## Goal:
Copy out the records word for word, everything from the line containing "How do I perform: Click" down to the line containing "pyautogui.click(x=126, y=218)", both included. Omit the pictures from your copy.

## Dataset records:
** start **
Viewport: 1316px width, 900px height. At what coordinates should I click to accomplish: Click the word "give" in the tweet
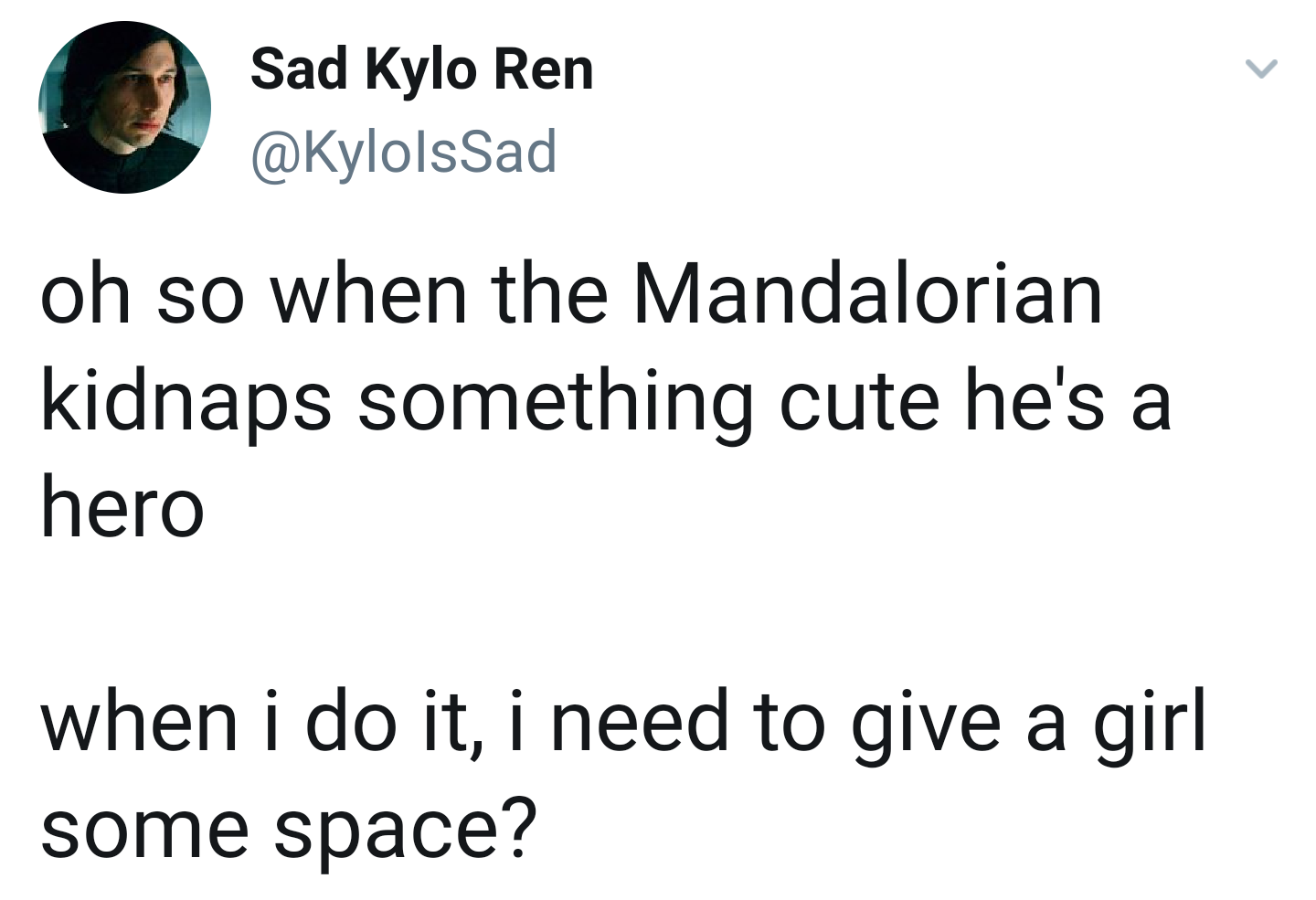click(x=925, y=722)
** end **
** start **
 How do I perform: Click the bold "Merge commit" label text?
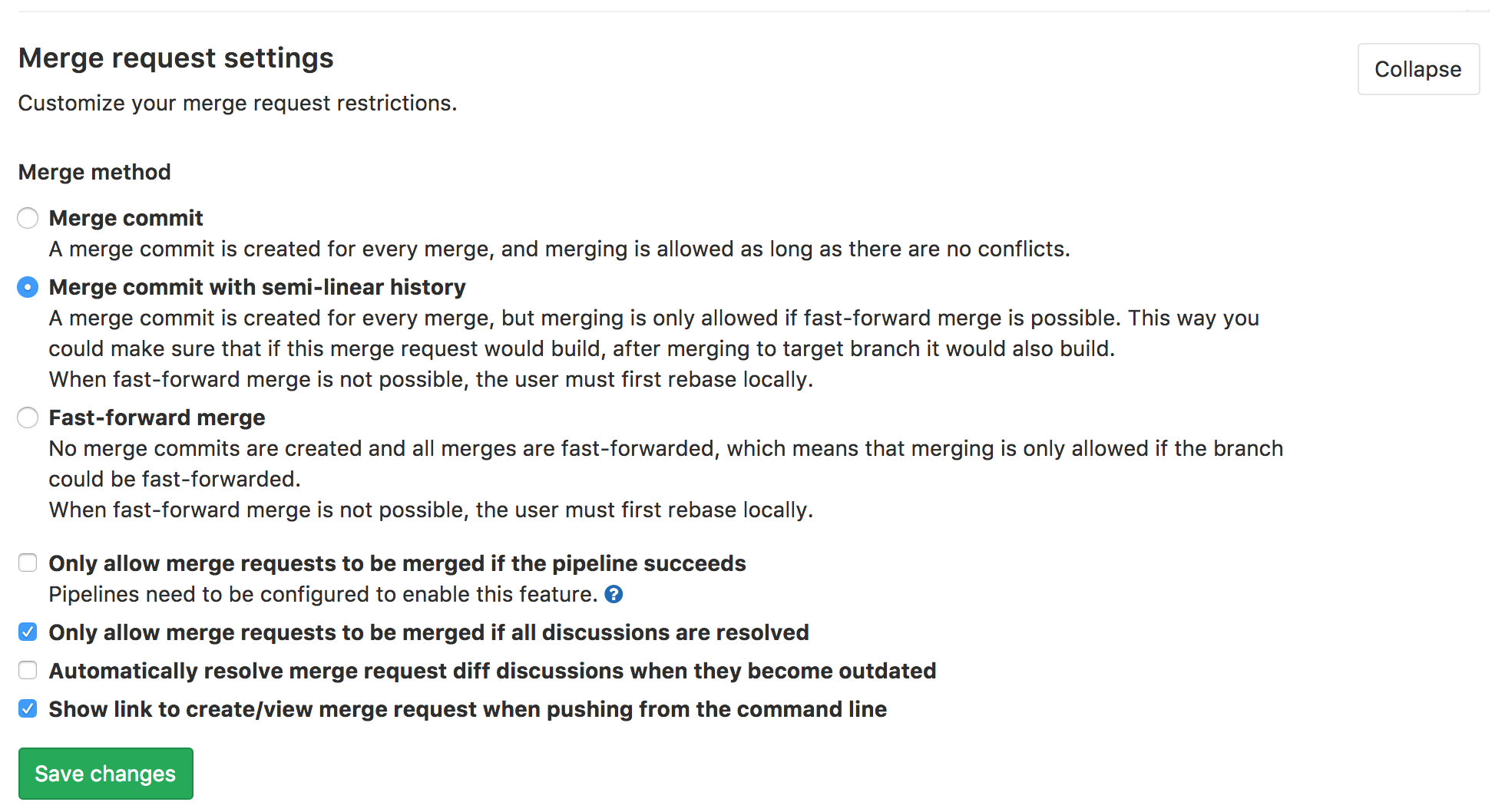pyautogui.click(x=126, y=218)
** end **
** start **
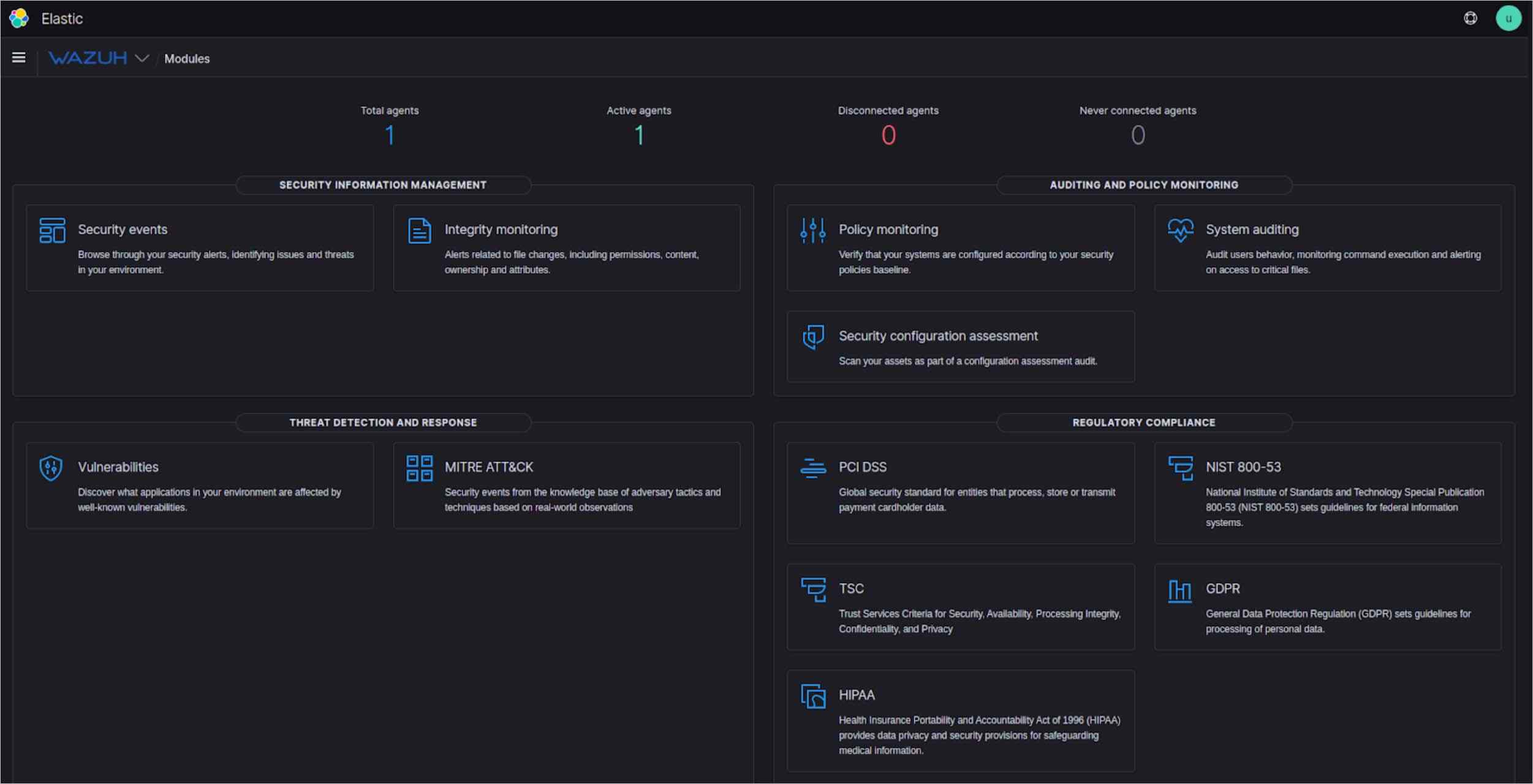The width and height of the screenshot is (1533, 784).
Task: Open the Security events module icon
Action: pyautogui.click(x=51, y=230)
** end **
## Right answer:
 How do I perform: Click the bold "Merge commit" label text?
pyautogui.click(x=126, y=218)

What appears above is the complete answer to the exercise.